## EXTRACT:
Stanford researchers have been able to develop the first ever lithium-ion battery that will not explode – why? Because it has been designed to shut down upon reaching ‘risky’ levels of temperatures – temperatures high enough which might cause explosion. After shutting down automatically, the battery will cool down and then restart immediately once the temperature is below the danger threshold.
The new technology offers the solution to the age old problem of battery related accidents and fires which have prompted recalls and bans on a wide range of battery-powered devices, from computers to recliners and navigation systems to hover-boards.
“People have tried different strategies to solve the problem of accidental fires in lithium-ion batteries. “We’ve designed the first battery that can be shut down and revived over repeated heating and cooling cycles without compromising performance,” stated Zhenan Bao, a professor of chemical engineering at Stanford.
A standard lithium-ion battery comprises of two electrodes and a liquid or gel electrolyte that basically carries the charged particles between them. Puncturing, shorting or even overcharging the battery generates a lot of heat, If the temperature reaches somewhere around 150 degrees Celsius (300 degrees Fahrenheit), the electrolyte could easily catch fire and trigger an explosion.

## WHAT TO WORK ON:
- A) Restate the paragraph of the battery article that opens with "A standard lithium-ion battery comprises" in fewer words, keeping its main facts.
- B) Set down word for word the passage of the battery article that begins at "The new technology" and stops after "engineering at Stanford.".
- C) Decide whether each statement agrees with the battery article, answering yes or no and quoting the words that settle it: (i) the battery restarts once its temperature falls below the danger threshold; (ii) Zhenan Bao is a professor of mechanical engineering at Stanford; (iii) the electrolyte could catch fire at around 100 degrees Celsius.

## A block of data:
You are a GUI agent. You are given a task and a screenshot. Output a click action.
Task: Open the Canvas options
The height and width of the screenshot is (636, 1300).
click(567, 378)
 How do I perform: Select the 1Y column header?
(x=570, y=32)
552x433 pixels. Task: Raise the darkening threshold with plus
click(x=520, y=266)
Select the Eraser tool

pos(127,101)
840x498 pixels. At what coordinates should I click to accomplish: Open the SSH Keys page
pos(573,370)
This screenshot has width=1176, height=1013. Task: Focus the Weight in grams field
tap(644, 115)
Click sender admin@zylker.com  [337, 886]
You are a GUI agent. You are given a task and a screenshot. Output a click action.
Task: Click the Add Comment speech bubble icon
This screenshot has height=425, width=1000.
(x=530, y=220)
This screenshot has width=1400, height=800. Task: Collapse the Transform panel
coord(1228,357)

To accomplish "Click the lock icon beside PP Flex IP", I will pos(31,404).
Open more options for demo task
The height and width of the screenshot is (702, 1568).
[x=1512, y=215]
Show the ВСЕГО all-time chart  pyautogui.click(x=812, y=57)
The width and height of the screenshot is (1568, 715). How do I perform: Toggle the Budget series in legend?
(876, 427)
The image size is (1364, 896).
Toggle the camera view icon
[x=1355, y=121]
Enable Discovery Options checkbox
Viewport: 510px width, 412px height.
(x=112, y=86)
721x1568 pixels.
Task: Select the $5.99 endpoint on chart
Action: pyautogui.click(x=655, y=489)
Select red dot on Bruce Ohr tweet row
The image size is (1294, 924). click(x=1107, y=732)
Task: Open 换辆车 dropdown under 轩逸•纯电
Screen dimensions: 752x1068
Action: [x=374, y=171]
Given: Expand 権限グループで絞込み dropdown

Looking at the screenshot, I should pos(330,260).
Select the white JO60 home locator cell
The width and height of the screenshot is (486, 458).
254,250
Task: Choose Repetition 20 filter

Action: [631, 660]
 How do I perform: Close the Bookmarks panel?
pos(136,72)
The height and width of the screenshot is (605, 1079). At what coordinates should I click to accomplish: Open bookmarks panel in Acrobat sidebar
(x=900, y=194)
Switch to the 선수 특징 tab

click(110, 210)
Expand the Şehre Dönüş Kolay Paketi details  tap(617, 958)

## OUTPUTS:
- A) A standard lithium-ion battery has two electrodes and a liquid or gel electrolyte that carries charged particles between them. Puncturing, shorting or overcharging the battery produces a lot of heat, and at around 150 degrees Celsius (300 degrees Fahrenheit) the electrolyte can catch fire and set off an explosion.

- B)
The new technology offers the solution to the age old problem of battery related accidents and fires which have prompted recalls and bans on a wide range of battery-powered devices, from computers to recliners and navigation systems to hover-boards.
“People have tried different strategies to solve the problem of accidental fires in lithium-ion batteries. “We’ve designed the first battery that can be shut down and revived over repeated heating and cooling cycles without compromising performance,” stated Zhenan Bao, a professor of chemical engineering at Stanford.

- C)
(i) Yes: "restart immediately once the temperature is below the danger threshold."
(ii) No: "a professor of chemical engineering at Stanford."
(iii) No: "around 150 degrees Celsius (300 degrees Fahrenheit), the electrolyte could easily catch fire."